Students learn best when they feel liked, appreciated and valued by the teacher. By finding the good in every student, the teacher instills confidence and nurtures a love for education. Connection between the student, teacher and class is at the heart of engaging students to want to go to school and learn. Each student has something to offer the learning process. Celebrating uniqueness has its own reward. It gives the student permission to be their unique self; appreciated by everyone.

The teacher must be flexible, experienced and willing to apply an assortment of teaching skills within a classroom of many different learners. Each day will begin with clear expectations for the day and feedback will be specific and promote positive growth. Each lesson planned will have a variety of techniques that appeal to the variety of learners. This flexibility must also take into consideration the unseen factors of education in the diversity of learners such as race, socio-economic status and family values to support opportunity for self-expression, personal growth and a desire to learn in the classroom and for a lifetime. Education is freedom

Section II: Planning for Instruction

Unit Description and Overview

Before third grade, students only know numbers as whole. This unit on fractions has the main purpose to develop students understanding of fractions also as numbers.

The Common Core Standards (CCS) adopted by Oregon are designed to prepare students to go to college and have careers by mastering higher order thinking skills through opportunities to speak, listen, cooperate, think, analyze, reflect, and apply to real life (Teaching Channel). In the real world any math problem will have multiple ways to arrive at the answer. During these opportunities students may even learn by making mistakes while practicing these skills. The CCS focuses on fewer topics in greater depth. This unit on fractions is designed the same way. Building on previous knowledge, learning new knowledge and then being able to apply it in the future is the goal with this unit. Using real life examples is another goal of CCS and another goal of this unit. Math becomes sensible and worthwhile when students can apply it to their world.
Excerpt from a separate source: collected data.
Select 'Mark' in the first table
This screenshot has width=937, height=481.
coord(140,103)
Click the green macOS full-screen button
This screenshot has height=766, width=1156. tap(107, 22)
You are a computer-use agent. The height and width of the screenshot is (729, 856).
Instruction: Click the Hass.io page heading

Instructional strategies used in these five lessons will encourage learning such as finding more than one way to get an answer through use of appropriate strategy, modeling mathematics, practicing precision and opportunities to explain their thinking.

Looking at the CCS provides the foundation of what to teach. The teacher then chooses how to accomplish these standards. Applying knowledge from the real world is essential to keep the students engaged in learning. Woven into these lessons are opportunities to work with props such as candy, clocks and measuring sticks. Alternating between dyads and group discussion will allow scaffolding learning to take place.

Unit rationale and essential questions

Third grade students will build on their knowledge that they received in second grade and their familiarity of telling time, using money and a tactile experience of dividing clay into parts of the whole. Although fractions are an aspect of everyday life, students may not realize how often they must apply fractions in their life. Using a clock to express time in fractions, money in fractions, foods like pizza, brownies and apples will demonstrate the relevance of fractions to their lives and their community. We will explore fractions in a science laboratory in lesson five so students can rationalize the limits of fractions.

I plan to make fractions fun and easy to understand by involving many opportunities to learn hands on. Students will divide clay into parts and change their shapes without changing their fraction. Using real life examples of candy, paper pizzas, fractions walls and science experiments through out the lessons will assist the students to integrate the concepts of fractions as parts rather than size or shape, after all, fractions come in all shapes and sizes.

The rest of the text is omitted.